La fe en el Nombre”, el nuevo libro de José Milmaniene, se inscribe dentro de la tradición más radical del legado freudiano: va al fundamento. Si Freud nos presenta en “Tótem y Tabú” y en “Moisés y la religión monoteísta” el corpus ético del psicoanálisis que se asienta sobre la égida de la Ley del Padre, es porque pensar las condiciones de efectuación del sujeto del inconciente remite de manera insoslayable a la estructura del lenguaje y a sus modos socio-históricos de expresión.

Así, consecuente con la labor de nominación de los significantes esenciales que Freud empezó a delinear al escuchar al sujeto de la modernidad que surge como efecto del discurso científico, Milmaniene emprende la imprescindible tarea de recrear las ficciones simbólicas esenciales, causa y efecto del progreso en la espiritualidad, en tiempos en los que la posmodernidad cuestiona las bases éticas que hicieron posible la emergencia del sujeto del deseo interpelado por la diferencia. Pareciera que el autor advierte que si en nuestra actualidad el lugar del Padre es cuestionado transgresivamente por las políticas de goce que promueven el retorno del protopadre, es necesario entonces encausar, a través de un ejercicio lúcido de escritura, un trabajo de simbolización que auspicie desde la inventiva y el creacionismo significante el reposicionamiento de los axiomas fundamentales puestos en cuestión por las recaídas pulsionales de nuestra época. De esta manera, Milmaniene no se contenta con reafirmar el lugar primordial del Padre en el abordaje del sujeto del inconciente, sino que entiende que es necesario situar el soporte escriturario que lo revela: el Nombre.

Si el psicoanálisis promueve la escucha atenta del sujeto causado por el encuentro con la diferencia, suposición inherente a la puesta en acto de la estructura simbólica, es necesario entonces situar aquello que nomina al lenguaje como tal. El nombre del lenguaje, escritura de imposible enunciación que entraña la potencialidad de la pronunciación de infinitos enunciados, constituye de este modo la instancia fundante de la letra. Así, inaugurando la revelación heterónoma de la alteridad, conmueve el universo narcisista y arroja al ser al exilio peregrinante que transcurre a través del mundo desiderativo escandido por el devenir significante. La revelación del nombre del lenguaje, expresado históricamente por los relatos que testimonian acerca de la singular experiencia del pueblo judío, implica, en términos de Freud, un salto cualitativo en el progreso en la espiritualidad, que supone el pasaje del mundo idolátrico y fetichístico de las imágenes que recrean un mundo cerrado en sí mismo, al encuentro traumático con la diferencia que se revela a través del tetragrama impronunciable signado por las letras del Nombre.

• Objetivo de la tarea: Según el fragmento del texto, ¿en qué dos obras presenta Freud el corpus ético del psicoanálisis?

• Datos extraídos:
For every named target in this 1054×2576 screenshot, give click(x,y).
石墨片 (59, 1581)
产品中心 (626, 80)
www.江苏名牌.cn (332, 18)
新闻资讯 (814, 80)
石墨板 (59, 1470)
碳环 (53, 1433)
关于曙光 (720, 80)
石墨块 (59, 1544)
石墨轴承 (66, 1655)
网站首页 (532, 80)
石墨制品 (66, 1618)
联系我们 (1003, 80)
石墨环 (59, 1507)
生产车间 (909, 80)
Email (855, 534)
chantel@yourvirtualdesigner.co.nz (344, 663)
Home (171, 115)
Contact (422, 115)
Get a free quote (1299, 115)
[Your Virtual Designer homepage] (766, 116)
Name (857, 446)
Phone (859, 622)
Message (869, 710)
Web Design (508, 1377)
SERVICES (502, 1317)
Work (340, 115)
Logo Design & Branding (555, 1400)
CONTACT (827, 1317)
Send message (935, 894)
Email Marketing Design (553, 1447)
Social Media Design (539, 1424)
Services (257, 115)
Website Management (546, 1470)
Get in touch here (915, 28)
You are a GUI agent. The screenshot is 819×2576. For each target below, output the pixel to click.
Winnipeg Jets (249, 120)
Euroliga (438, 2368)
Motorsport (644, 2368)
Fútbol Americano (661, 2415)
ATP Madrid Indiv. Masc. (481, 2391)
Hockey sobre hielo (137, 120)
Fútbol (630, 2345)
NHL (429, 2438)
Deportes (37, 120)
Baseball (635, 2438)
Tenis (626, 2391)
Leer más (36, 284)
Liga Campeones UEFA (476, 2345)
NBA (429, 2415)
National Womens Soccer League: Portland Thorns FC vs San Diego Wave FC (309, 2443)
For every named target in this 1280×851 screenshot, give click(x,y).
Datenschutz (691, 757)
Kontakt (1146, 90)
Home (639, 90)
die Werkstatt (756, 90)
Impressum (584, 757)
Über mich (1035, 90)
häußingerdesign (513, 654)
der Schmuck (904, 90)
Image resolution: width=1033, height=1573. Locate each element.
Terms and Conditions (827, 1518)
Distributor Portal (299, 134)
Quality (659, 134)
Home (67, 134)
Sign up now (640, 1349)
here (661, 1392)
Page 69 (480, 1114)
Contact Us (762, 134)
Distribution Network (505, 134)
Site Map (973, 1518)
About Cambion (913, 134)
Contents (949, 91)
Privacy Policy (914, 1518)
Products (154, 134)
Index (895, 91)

• Respuesta esperada: En "Tótem y Tabú" y en "Moisés y la religión monoteísta".